§ WHAT YOU SHOULD DO: Every entry below is to be retyped exactly as it appears.

(Saved data entries)
------------

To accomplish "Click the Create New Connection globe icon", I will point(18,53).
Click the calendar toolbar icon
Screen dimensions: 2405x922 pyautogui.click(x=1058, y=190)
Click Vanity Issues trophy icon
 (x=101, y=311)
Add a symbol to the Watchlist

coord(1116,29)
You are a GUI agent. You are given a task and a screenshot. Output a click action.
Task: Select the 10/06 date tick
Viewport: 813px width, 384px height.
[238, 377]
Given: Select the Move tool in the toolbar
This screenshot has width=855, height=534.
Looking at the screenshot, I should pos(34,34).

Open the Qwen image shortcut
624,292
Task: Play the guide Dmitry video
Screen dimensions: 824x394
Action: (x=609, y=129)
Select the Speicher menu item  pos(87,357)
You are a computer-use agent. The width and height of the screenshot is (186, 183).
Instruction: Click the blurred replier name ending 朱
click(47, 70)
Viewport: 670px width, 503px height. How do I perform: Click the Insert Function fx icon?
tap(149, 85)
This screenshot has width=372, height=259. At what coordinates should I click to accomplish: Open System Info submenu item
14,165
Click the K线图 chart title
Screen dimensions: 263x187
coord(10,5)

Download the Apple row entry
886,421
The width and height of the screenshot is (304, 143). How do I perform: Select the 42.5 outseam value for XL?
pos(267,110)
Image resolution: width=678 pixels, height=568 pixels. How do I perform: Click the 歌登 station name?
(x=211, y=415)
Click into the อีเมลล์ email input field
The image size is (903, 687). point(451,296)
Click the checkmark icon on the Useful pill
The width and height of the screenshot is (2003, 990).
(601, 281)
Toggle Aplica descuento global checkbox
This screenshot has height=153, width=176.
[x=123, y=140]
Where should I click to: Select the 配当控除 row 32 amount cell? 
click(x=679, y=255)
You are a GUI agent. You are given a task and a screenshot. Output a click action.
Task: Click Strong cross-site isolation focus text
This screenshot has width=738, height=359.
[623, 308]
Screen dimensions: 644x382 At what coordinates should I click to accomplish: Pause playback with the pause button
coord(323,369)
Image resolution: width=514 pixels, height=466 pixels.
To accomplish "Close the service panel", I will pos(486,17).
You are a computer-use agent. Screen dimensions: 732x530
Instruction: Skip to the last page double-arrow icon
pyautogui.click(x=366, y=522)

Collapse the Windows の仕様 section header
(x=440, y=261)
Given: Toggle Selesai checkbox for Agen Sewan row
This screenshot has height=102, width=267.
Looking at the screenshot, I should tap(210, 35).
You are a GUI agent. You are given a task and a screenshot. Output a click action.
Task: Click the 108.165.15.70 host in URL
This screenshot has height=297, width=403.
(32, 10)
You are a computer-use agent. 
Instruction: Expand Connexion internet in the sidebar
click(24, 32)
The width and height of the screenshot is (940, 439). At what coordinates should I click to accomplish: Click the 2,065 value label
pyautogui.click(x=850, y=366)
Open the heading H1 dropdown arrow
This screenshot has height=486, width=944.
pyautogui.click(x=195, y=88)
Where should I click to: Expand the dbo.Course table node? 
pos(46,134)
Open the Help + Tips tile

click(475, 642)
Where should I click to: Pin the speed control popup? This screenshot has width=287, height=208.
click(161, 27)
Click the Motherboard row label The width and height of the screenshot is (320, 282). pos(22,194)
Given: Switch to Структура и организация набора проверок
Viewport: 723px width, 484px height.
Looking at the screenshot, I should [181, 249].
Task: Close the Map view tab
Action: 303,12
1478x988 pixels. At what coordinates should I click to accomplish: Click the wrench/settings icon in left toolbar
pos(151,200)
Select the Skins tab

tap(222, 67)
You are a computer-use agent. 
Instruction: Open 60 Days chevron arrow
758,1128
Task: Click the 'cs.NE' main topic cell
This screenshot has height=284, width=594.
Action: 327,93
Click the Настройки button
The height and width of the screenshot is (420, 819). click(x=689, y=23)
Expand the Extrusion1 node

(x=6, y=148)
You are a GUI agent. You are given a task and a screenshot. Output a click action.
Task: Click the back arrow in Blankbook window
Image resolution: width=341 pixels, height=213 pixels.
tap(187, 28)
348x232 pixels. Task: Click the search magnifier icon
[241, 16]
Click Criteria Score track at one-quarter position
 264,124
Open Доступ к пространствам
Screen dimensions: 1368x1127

------------

§ TASK RESULT:
To accomplish "Click the Create New Connection globe icon", I will point(18,53).
Click the calendar toolbar icon
Screen dimensions: 2405x922 pyautogui.click(x=1058, y=190)
Click Vanity Issues trophy icon
 (x=101, y=311)
Add a symbol to the Watchlist

coord(1116,29)
You are a GUI agent. You are given a task and a screenshot. Output a click action.
Task: Select the 10/06 date tick
Viewport: 813px width, 384px height.
[238, 377]
Given: Select the Move tool in the toolbar
This screenshot has width=855, height=534.
Looking at the screenshot, I should pos(34,34).

Open the Qwen image shortcut
624,292
Task: Play the guide Dmitry video
Screen dimensions: 824x394
Action: (x=609, y=129)
Select the Speicher menu item  pos(87,357)
You are a computer-use agent. The width and height of the screenshot is (186, 183).
Instruction: Click the blurred replier name ending 朱
click(47, 70)
Viewport: 670px width, 503px height. How do I perform: Click the Insert Function fx icon?
tap(149, 85)
This screenshot has width=372, height=259. At what coordinates should I click to accomplish: Open System Info submenu item
14,165
Click the K线图 chart title
Screen dimensions: 263x187
coord(10,5)

Download the Apple row entry
886,421
The width and height of the screenshot is (304, 143). How do I perform: Select the 42.5 outseam value for XL?
pos(267,110)
Image resolution: width=678 pixels, height=568 pixels. How do I perform: Click the 歌登 station name?
(x=211, y=415)
Click into the อีเมลล์ email input field
The image size is (903, 687). point(451,296)
Click the checkmark icon on the Useful pill
The width and height of the screenshot is (2003, 990).
(601, 281)
Toggle Aplica descuento global checkbox
This screenshot has height=153, width=176.
[x=123, y=140]
Where should I click to: Select the 配当控除 row 32 amount cell? 
click(x=679, y=255)
You are a GUI agent. You are given a task and a screenshot. Output a click action.
Task: Click Strong cross-site isolation focus text
This screenshot has width=738, height=359.
[623, 308]
Screen dimensions: 644x382 At what coordinates should I click to accomplish: Pause playback with the pause button
coord(323,369)
Image resolution: width=514 pixels, height=466 pixels.
To accomplish "Close the service panel", I will pos(486,17).
You are a computer-use agent. Screen dimensions: 732x530
Instruction: Skip to the last page double-arrow icon
pyautogui.click(x=366, y=522)

Collapse the Windows の仕様 section header
(x=440, y=261)
Given: Toggle Selesai checkbox for Agen Sewan row
This screenshot has height=102, width=267.
Looking at the screenshot, I should tap(210, 35).
You are a GUI agent. You are given a task and a screenshot. Output a click action.
Task: Click the 108.165.15.70 host in URL
This screenshot has height=297, width=403.
(32, 10)
You are a computer-use agent. 
Instruction: Expand Connexion internet in the sidebar
click(24, 32)
The width and height of the screenshot is (940, 439). At what coordinates should I click to accomplish: Click the 2,065 value label
pyautogui.click(x=850, y=366)
Open the heading H1 dropdown arrow
This screenshot has height=486, width=944.
pyautogui.click(x=195, y=88)
Where should I click to: Expand the dbo.Course table node? 
pos(46,134)
Open the Help + Tips tile

click(475, 642)
Where should I click to: Pin the speed control popup? This screenshot has width=287, height=208.
click(161, 27)
Click the Motherboard row label The width and height of the screenshot is (320, 282). pos(22,194)
Given: Switch to Структура и организация набора проверок
Viewport: 723px width, 484px height.
Looking at the screenshot, I should [181, 249].
Task: Close the Map view tab
Action: 303,12
1478x988 pixels. At what coordinates should I click to accomplish: Click the wrench/settings icon in left toolbar
pos(151,200)
Select the Skins tab

tap(222, 67)
You are a computer-use agent. 
Instruction: Open 60 Days chevron arrow
758,1128
Task: Click the 'cs.NE' main topic cell
This screenshot has height=284, width=594.
Action: 327,93
Click the Настройки button
The height and width of the screenshot is (420, 819). click(x=689, y=23)
Expand the Extrusion1 node

(x=6, y=148)
You are a GUI agent. You are given a task and a screenshot. Output a click action.
Task: Click the back arrow in Blankbook window
Image resolution: width=341 pixels, height=213 pixels.
tap(187, 28)
348x232 pixels. Task: Click the search magnifier icon
[241, 16]
Click Criteria Score track at one-quarter position
 264,124
Open Доступ к пространствам
Screen dimensions: 1368x1127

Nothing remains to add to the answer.